Le 6 mars 2026, la compagnie Gulfcam SAS a annoncé la relance du cabotage conteneurisé entre le Port autonome de Kribi (PAK) et le Port autonome de Douala (PAD), sous la marque CAMSHIP, héritière de la Cameroon Shipping Lines fondée en 1974. Gulfcam est née en 2021 de la fusion entre le pétrolier Gulfin et le caboteur Camship-CLGG. L’entreprise se positionne comme la première société nationale dans un secteur dominé par des opérateurs étrangers.
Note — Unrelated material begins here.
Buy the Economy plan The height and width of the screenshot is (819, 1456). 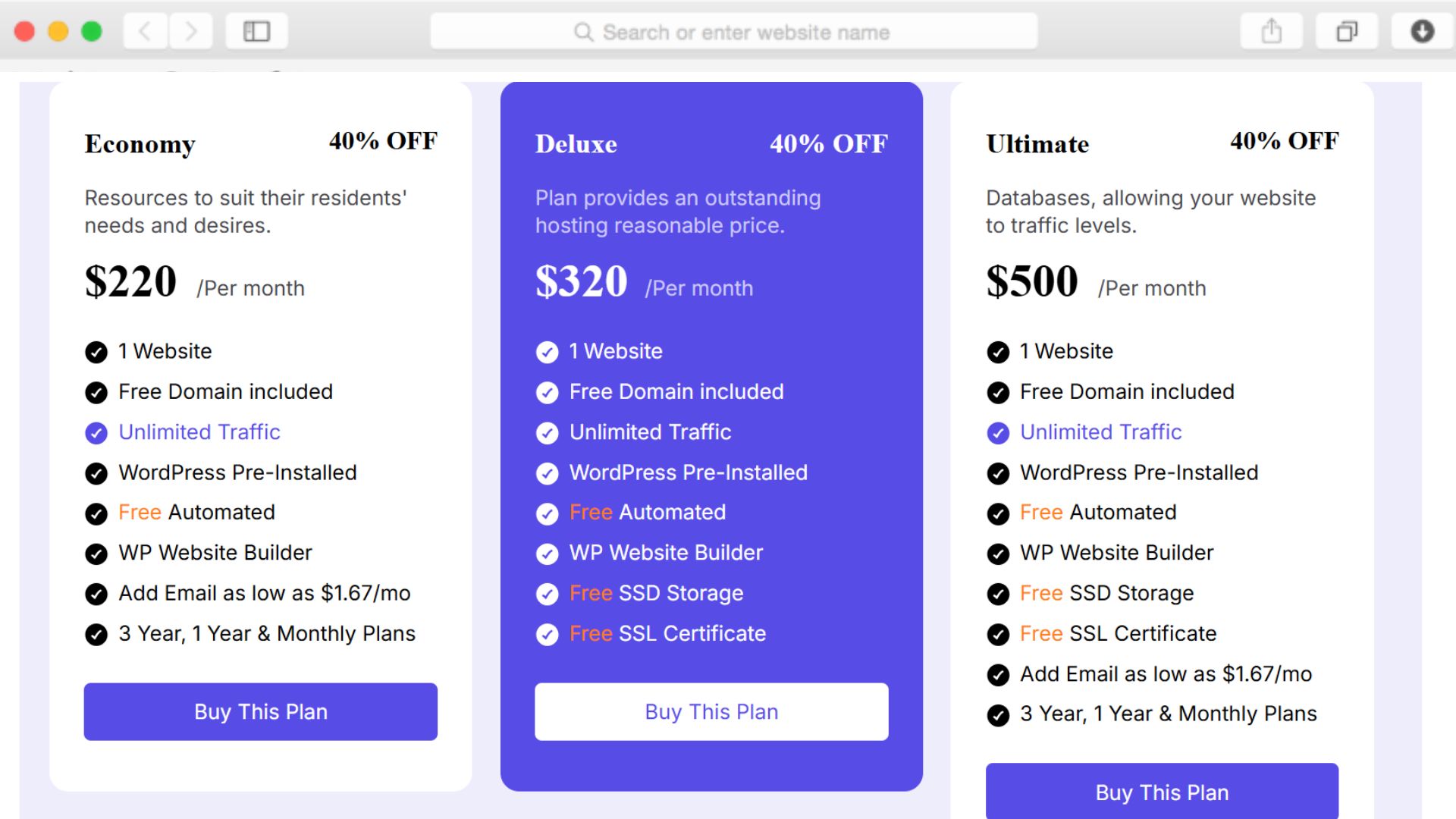[x=260, y=711]
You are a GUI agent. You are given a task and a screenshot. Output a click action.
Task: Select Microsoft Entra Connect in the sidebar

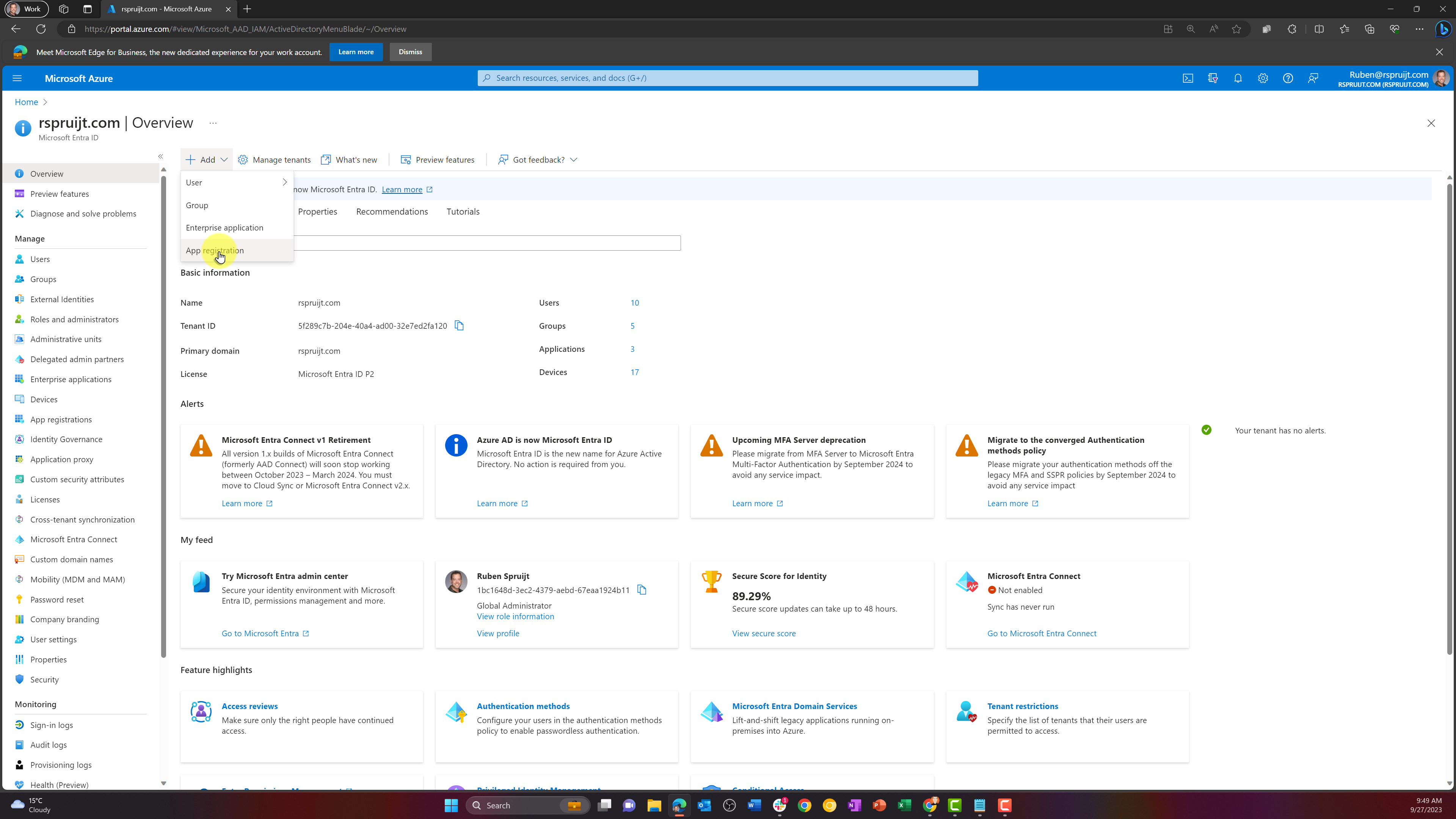[x=73, y=539]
Le contexte justifie l’initiative. Plus de 60 % des conteneurs entre Kribi et Douala transitent par les nationales N°3 et N°7. Ce trafic de poids lourds accélère la dégradation des infrastructures routières et accroît les risques d’accidents. Le transport maritime offre une fiabilité calendaire supérieure et une structure de coûts plus attractive que le transport routier, souvent soumis à la congestion et aux frais annexes.
L’Atlantic Runner II, cargo de 180 mètres avec une capacité de 1 100 EVP, quatre grues embarquées et une vitesse de 18 nœuds, est stationné à Kribi depuis le 27 février. Le navire n’a pas encore chargé. Selon le document transmis par Gulfcam, les procédures douanières applicables ont été élaborées et validées par toutes les administrations concernées. La Douane a engagé les travaux d’intégration. Mais le cargo reste à quai.
L’obstacle porte sur les négociations avec les grandes lignes maritimes. Le document de Gulfcam indique que des contacts ont été engagés avec l’ensemble des armateurs présents au Cameroun, que certains ont exprimé un intérêt de principe, et que d’autres en sont encore à l’étude des conditions économiques. Ces négociations se poursuivent sous l’encadrement du ministère des Transports.
Le ministère, sous la conduite de Jean Ernest Massena Ngalle Bibehe, penche vers l’établissement de quotas de trafic, en considération des capacités des quatre acteurs en activité au Cameroun. Une position qui traduit la sensibilité du dossier face aux grands armateurs internationaux.
À terme, Gulfcam vise l’acquisition de six navires pour capter 50 % du fret entre les deux ports, avec une rotation de dix jours par aller-retour et un volume cible de 2 000 EVP par voyage. Selon l’entreprise, plusieurs industriels ont indiqué leur disposition à figurer parmi les premiers chargeurs. Les recettes fiscales attendues et les emplois annoncés dépendent d’une seule condition : que l’Atlantic Runner II appareille.